Traditional home insulation is made up of sheets (or blankets) of fiberglass which can be installed into walls, floors, or ceiling as needed. This type of insulation works by preventing conductive heat transfer, or the transfer of heat through solid materials. Since glass is a poor conductor (and thus a good insulator), the small strands of glass that fiberglass is composed of work by creating a maze of air pockets bounded by glass that heat cannot move through easily. This mechanism of insulation has worked well in both residential and commercial structures for decades, but it is far from the most efficient type of insulation available. Spray foam now provides a more effective and greener alternative.

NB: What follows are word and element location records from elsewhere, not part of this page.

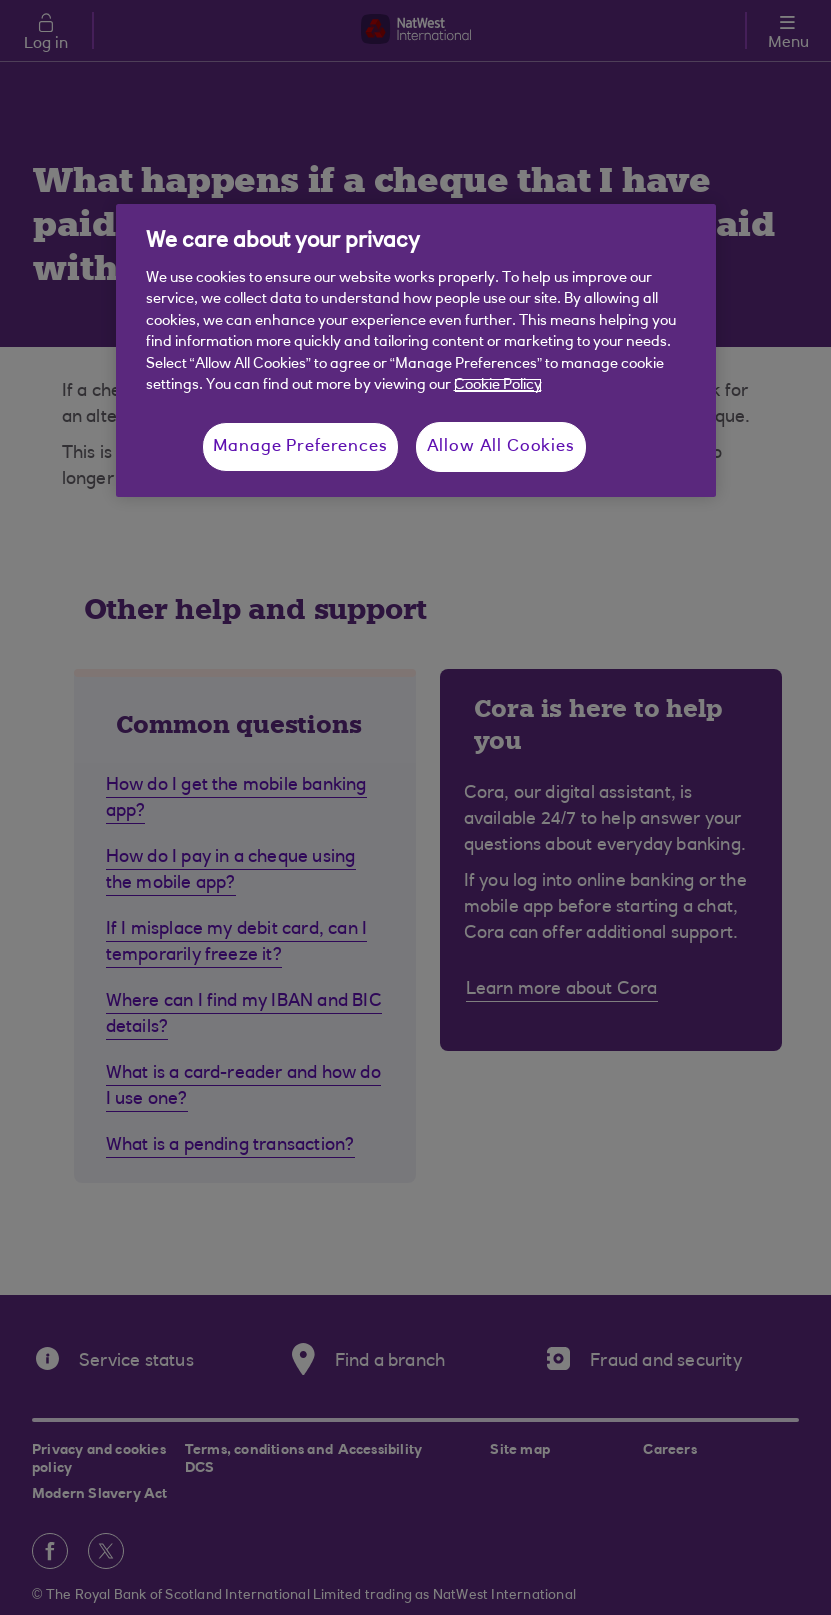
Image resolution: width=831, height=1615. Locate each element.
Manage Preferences (300, 446)
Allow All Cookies (501, 446)
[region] (416, 350)
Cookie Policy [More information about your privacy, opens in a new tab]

What is Spray Foam Insulation?
As the name implies, spray foam insulation begins in liquid form and rapidly expands when its constituent chemicals are combined during the spraying process. Since the foam can expand to 30 times its fluid volume or more, it can fill a wide variety of spaces. This flexibility allows the use of foam in areas that would be difficult or impossible to reach with traditional fiberglass mats, and that would normally require fiberglass to be blown in. Once hardened, the foam forms a solid which is able to block both conductive and convective heat transfer.
Understanding the Terminology
If you are considering the installation of foam insulation in a new home, then the two terms you are most likely to come across are "closed cell" and "open cell." These terms refer to the structure of the foam itself. After hardening, closed-cell foam will be made up of a dense network of foam cells with solid walls. By contrast, open-cell spray foam is made up of a looser structure of cells with air gaps. Closed-cell foam is a tighter, more substantial material that is, in turn, less flexible and tends to require multiple applications. On the other hand, open-cell foam is more flexible, softer, and better able to fill irregular spaces without requiring several sprays.
The Energy Efficiency Advantages of Open Cell Foam
While spray foam has clear advantages during installation, the higher cost is a concern for many homeowners. Luckily, the cost of spray foam is largely offset by its greater energy efficiency. Both foam and fiberglass work well to prevent conductive heat transfer, but fiberglass does nothing to prevent convective heat transfer, or the flow of heat through the movement of the air itself. Since foam forms a solid barrier, it prevents warm air from easily escaping through your home's walls. Open-cell foam does not entirely prevent convective transfer, but it can efficiently prevent most of it while generally costing less than a similar closed-cell installation. By choosing to insulate your home with open-cell spray foam insulation, you will likely quickly recoup your installation costs and rapidly begin to realize savings on your energy bills.